Democratic sacrificial lambs and GOP buffoons will dominate 2014 

Loathing Forward

Regular readers of this column, of which I assume there are at least two, will note I did not write an "end of the year" piece last month. It was not for a lack of having anything to say about 2013, but I refrained because retrospective pieces are so cliché. Looking backward, after all, is easy and rarely productive. Looking forward is much more interesting, especially when you consider all that 2014 has in store for us.

The coming year looks to be quite a ride if for no other reason than a slew of elections that are guaranteed to provide endless opportunities for snark from yours truly. Not only will seven unlucky souls get sent to the House of Representatives — including Mark Sanford, who was just elected into office in May — will see two senatorial campaigns and a gubernatorial race.

Hopefully, these races will feature meaningful debate about the future of the state and the country, but I suspect instead we'll see a handful of sacrificial lambs offered up by the marginal-at-best Democratic Party of South Carolina. The few candidates not meant for the slaughterhouse, on the other hand, will be doing the GOP candidates with draconian ideas on everything from gay rights to school prayer.

After all, Democratic gubernatorial candidate Vincent Sheheen seems to have the same problem with gay marriage as many (so-called libertarian) Republicans do — he thinks it's icky. Meanwhile, Bakari Sellers, a young Democrat with an eye on the lieutenant governor's office, filed a bill that would attempt to ease what he calls the burden of the Affordable Care Act. Meanwhile, seven of the 10 sponsors of a bill aimed at creating a "moment of silence" in public schools that will soon be working its way through the state House of Representatives are Democrats. These sorts of right-wing-friendly moves are indicative either of the level of pandering these Democrats will do to be elected or it's an indictment of the S.C. Democratic Party as a whole. Either way, DINOs are worth keeping up with during the new legislative session.

Also in 2014, the ongoing drama surrounding the sale of the Charleston School of Law to Infilaw will play out. Going by the name alone, Infilaw must be a completely soulless group of investors operating under the auspices of providing education to a growing number of clueless post-grads who desire to be the next Saul Goodman.
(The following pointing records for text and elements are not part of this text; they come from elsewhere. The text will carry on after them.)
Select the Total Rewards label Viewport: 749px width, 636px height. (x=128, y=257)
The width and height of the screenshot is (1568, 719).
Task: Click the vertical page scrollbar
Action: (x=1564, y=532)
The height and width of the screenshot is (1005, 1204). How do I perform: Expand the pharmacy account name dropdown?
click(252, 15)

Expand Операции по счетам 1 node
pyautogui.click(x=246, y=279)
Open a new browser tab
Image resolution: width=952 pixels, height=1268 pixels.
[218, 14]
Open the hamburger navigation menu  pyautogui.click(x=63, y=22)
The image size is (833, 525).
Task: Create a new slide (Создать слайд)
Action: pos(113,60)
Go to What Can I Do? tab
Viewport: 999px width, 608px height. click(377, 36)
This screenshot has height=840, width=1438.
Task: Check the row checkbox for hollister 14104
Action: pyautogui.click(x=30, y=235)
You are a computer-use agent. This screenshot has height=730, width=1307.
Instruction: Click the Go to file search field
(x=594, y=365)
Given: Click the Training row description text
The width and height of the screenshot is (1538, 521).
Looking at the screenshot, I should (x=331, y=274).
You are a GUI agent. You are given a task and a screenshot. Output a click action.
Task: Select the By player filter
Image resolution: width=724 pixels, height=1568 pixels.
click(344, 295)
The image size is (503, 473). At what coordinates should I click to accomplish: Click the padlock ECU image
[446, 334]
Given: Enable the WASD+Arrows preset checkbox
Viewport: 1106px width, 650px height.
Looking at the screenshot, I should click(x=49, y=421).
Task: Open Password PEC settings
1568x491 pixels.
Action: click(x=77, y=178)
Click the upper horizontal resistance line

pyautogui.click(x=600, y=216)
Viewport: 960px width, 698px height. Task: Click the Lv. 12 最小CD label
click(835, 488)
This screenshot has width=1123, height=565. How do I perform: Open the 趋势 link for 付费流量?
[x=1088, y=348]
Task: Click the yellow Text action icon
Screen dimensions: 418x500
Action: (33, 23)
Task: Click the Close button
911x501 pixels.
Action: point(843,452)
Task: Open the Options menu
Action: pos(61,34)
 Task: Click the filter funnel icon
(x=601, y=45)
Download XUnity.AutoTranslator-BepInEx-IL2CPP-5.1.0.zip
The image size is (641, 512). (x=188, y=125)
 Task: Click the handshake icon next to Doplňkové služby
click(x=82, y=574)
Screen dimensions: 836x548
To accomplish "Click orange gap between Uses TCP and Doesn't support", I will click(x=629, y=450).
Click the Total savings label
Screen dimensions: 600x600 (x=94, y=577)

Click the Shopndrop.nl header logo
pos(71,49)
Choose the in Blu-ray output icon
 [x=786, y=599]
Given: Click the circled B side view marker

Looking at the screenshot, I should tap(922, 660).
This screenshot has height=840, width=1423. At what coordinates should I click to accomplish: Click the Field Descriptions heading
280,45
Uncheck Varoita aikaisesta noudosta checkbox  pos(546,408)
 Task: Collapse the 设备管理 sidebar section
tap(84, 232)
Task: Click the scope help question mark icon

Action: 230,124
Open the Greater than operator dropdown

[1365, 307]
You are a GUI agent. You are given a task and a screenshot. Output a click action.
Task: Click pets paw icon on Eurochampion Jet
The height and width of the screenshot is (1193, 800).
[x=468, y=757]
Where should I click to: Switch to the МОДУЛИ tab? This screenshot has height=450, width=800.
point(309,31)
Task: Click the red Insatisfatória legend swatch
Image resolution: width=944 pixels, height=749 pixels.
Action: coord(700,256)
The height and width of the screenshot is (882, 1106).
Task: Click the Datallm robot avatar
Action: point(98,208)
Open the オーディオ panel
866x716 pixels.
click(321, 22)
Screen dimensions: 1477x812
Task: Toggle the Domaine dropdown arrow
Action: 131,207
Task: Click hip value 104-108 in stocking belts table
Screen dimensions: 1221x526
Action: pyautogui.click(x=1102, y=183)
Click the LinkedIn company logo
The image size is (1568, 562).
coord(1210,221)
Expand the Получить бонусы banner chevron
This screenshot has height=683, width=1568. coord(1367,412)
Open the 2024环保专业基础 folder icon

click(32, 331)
Meanwhile, Mt. Pleasant residents are interested in seeing where the proposed Francis Marion University satellite campus will land (odds are it will involve either displacing some of the poorer people in town and/or destroying what little undeveloped land exists east of the Cooper). And, if you add that to the growing desire by the local elites to merge the College of Charleston with the Medical University of South Carolina, a prospect that is discussed almost entirely in terms of "economic benefits," then 2014 should be a stellar year for higher education in the Charleston area.

In addition, 2014 might become the year that the issue of raising the minimum wage comes to South Carolina. After all, minimum wage increases became law in several cities across the country last week. It seems progressives have finally realized what Republicans have known for years: that gridlock on the national level means that the best chance for change happens at the local and state level. It's why Republicans have been more or less content to lose a couple of presidential campaigns and present themselves as completely ineffective and moronic buffoons at the national level. Doing so allows them the freedom to operate at the state and local level since the Democratic Party places a ridiculous amount of money and attention on national races, with little left over for local ones (a failure of that party's own reliance on, you know, Big Government to fix the nation's problems — problems that are generally created by the Republican drive to make the government function as poorly as possible until private solutions become the only apparent alternative).

I realize that most people enjoy looking back on a year with fondness (or, in my case, a general sense of loathing and annoyance), but this year I decided looking forward might be a better option. I certainly hope you enjoy reading about this year as much as I look forward to writing about it.